[begin DATA EXCERPTS]

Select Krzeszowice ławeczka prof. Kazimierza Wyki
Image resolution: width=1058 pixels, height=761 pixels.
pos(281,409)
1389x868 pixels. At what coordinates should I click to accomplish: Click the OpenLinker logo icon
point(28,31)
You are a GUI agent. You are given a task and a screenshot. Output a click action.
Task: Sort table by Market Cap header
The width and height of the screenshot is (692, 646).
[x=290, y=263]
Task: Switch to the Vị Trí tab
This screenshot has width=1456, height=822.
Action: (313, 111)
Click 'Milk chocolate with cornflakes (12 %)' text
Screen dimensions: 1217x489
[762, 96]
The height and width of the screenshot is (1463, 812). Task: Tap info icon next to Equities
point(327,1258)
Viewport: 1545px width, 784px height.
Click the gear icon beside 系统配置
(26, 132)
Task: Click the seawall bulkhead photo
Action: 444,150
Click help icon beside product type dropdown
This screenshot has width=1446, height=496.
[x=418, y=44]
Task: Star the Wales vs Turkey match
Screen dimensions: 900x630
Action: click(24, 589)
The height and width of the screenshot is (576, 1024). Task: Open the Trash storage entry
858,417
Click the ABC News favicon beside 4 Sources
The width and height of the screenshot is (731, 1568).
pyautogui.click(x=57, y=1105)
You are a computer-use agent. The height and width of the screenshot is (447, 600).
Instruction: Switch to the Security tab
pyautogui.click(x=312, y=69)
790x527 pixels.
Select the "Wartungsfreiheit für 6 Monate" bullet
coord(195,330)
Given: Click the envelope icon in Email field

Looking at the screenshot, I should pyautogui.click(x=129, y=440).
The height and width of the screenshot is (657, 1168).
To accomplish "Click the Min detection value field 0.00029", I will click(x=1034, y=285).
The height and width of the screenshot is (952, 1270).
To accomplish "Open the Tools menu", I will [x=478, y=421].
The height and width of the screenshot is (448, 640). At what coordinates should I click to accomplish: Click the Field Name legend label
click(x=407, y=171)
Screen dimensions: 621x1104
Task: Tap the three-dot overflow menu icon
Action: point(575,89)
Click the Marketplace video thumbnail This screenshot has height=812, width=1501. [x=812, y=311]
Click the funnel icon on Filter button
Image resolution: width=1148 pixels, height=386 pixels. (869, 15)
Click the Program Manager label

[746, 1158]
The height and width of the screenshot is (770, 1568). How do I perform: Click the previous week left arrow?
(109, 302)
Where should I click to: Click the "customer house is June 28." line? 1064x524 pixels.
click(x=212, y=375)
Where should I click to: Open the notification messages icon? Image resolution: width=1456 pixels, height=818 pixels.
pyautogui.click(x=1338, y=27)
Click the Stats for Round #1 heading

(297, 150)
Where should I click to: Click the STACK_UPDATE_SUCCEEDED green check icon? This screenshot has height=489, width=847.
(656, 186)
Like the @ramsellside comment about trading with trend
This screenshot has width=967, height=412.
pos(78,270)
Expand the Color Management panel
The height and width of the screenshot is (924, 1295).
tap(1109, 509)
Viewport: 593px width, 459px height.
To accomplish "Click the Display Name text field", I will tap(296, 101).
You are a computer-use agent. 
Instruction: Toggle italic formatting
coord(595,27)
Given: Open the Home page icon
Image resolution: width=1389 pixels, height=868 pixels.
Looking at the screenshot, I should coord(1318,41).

[end DATA EXCERPTS]

- **EXERCISE PROMPT**:
Rewrite the entries from the first line down to the line containing "[x=290, y=263]", with "Market Cap" swapped for "Trading Volume" and everything else left unchanged.

- **REPLY**:
Select Krzeszowice ławeczka prof. Kazimierza Wyki
Image resolution: width=1058 pixels, height=761 pixels.
pos(281,409)
1389x868 pixels. At what coordinates should I click to accomplish: Click the OpenLinker logo icon
point(28,31)
You are a GUI agent. You are given a task and a screenshot. Output a click action.
Task: Sort table by Trading Volume header
The width and height of the screenshot is (692, 646).
[x=290, y=263]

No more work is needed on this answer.